Vol. XX. June, 1842 No. 6.
Contents
W. Croome, del. Engraved by Rawdon, Wright, Hatch & Smillie
Philadelphia.
Engraved expressly for Graham’s Magazine.
GRAHAM’S MAGAZINE.
Vol. XX. PHILADELPHIA: JUNE, 1842. No. 6.
This elegant structure is thrown across the Schuylkill, on the site once occupied by an airy and graceful wooden erection, for years the pride of our city, and celebrated as being the longest bridge of a single arch in the known world. The boldness of the architect in thus spanning a river three hundred and fifty feet wide, was the theme of universal admiration. Few will forget Fanny Kemble’s poetic comparison, when she said the bridge looked like a white scarf flung across the water. The destruction of this favorite fabric, by fire, in the fall of 1838, was regarded as an irreparable loss.
The conflagration presented a grand picture. The flames were first seen towards the western entrance of the bridge, and in a very few minutes the whole fabric was a mass of fire.

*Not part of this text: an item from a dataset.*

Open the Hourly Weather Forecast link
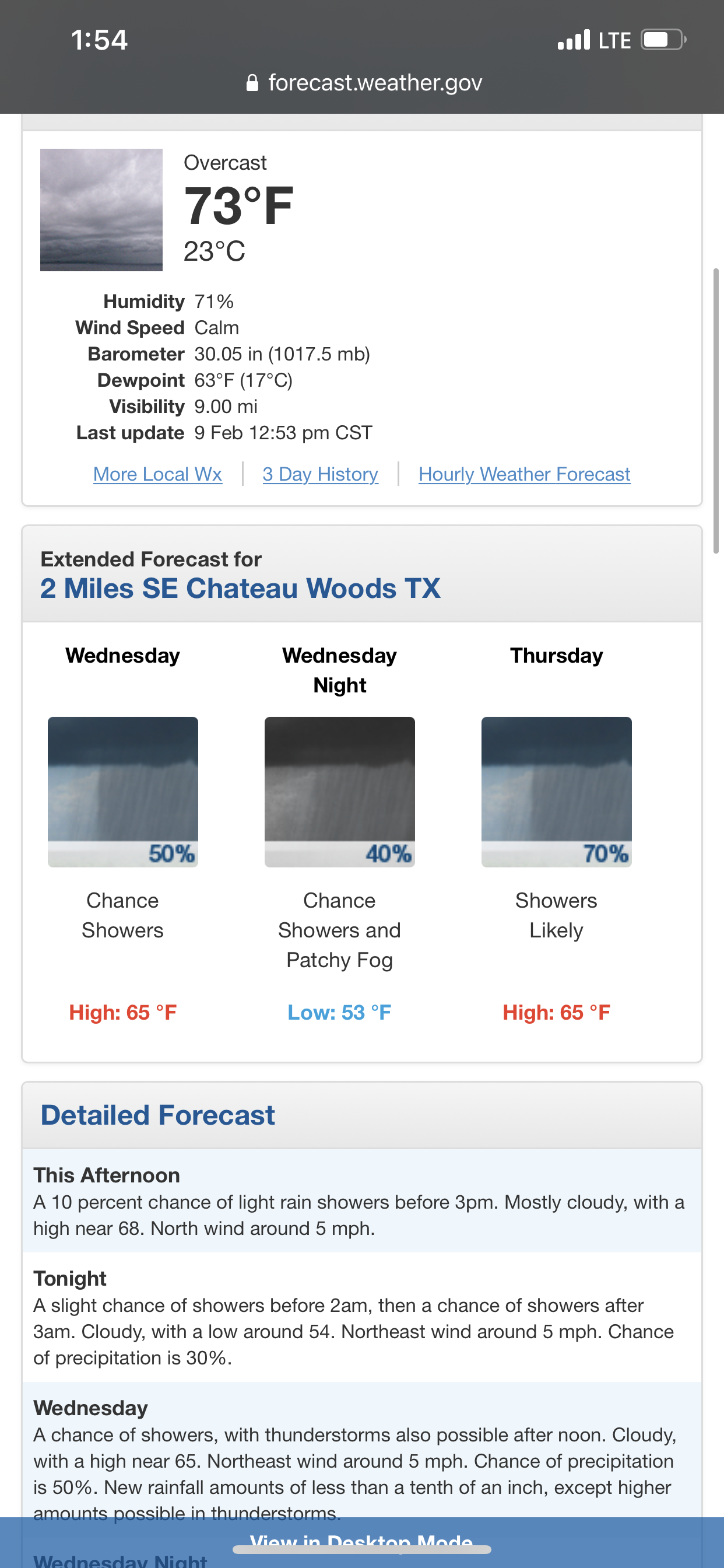The image size is (724, 1568). point(524,474)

The wind was down the stream, and catching the flames as they broke from the flooring of the bridge, it swept them far away under, until a fiery cataract, reaching from shore to shore, seemed pouring horizontally down the river. By this time spectators began to throng around, and before the bridge fell, thousands lined the adjacent shores and covered the side of the overhanging hill, looking down on the scene below, as from the seats in an amphitheatre.

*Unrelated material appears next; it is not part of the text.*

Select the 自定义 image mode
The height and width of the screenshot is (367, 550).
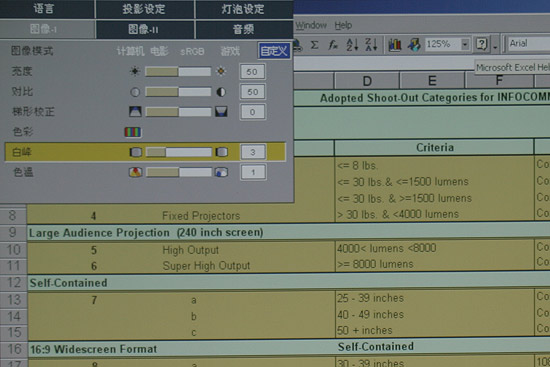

This splendid sight continued for some time, the gazers looking on in a rapt silence, until suddenly a low murmur, followed by an involuntary shiver, ran through the crowd, as the bridge, with a graceful curtesy, descended a few feet, hesitated, and then, with a gentle, swan-like motion, sank, like a dream, down on the waters. But the moment the fabric touched the wave, a simmering, hissing sound was heard, while ten thousand sparkles shot up into the air and sailed away to leeward. The fire still, however, burned fiercely in the upper works, which had not reached the water; while volumes of smoke rolled down the river, blending the earth, the wave, and the sky into one dark, indistinct mass, so that the burning timbers, occasionally detached from the bridge, and borne along by the current, seemed, almost without the aid of fancy, to be lurid stars floating through the firmament. The moon, which was just rising, and which occasionally burst through the dense veil of smoke, appeared almost side by side with these wild meteors, and added to the illusion. The effect was picturesque; at times even sublime.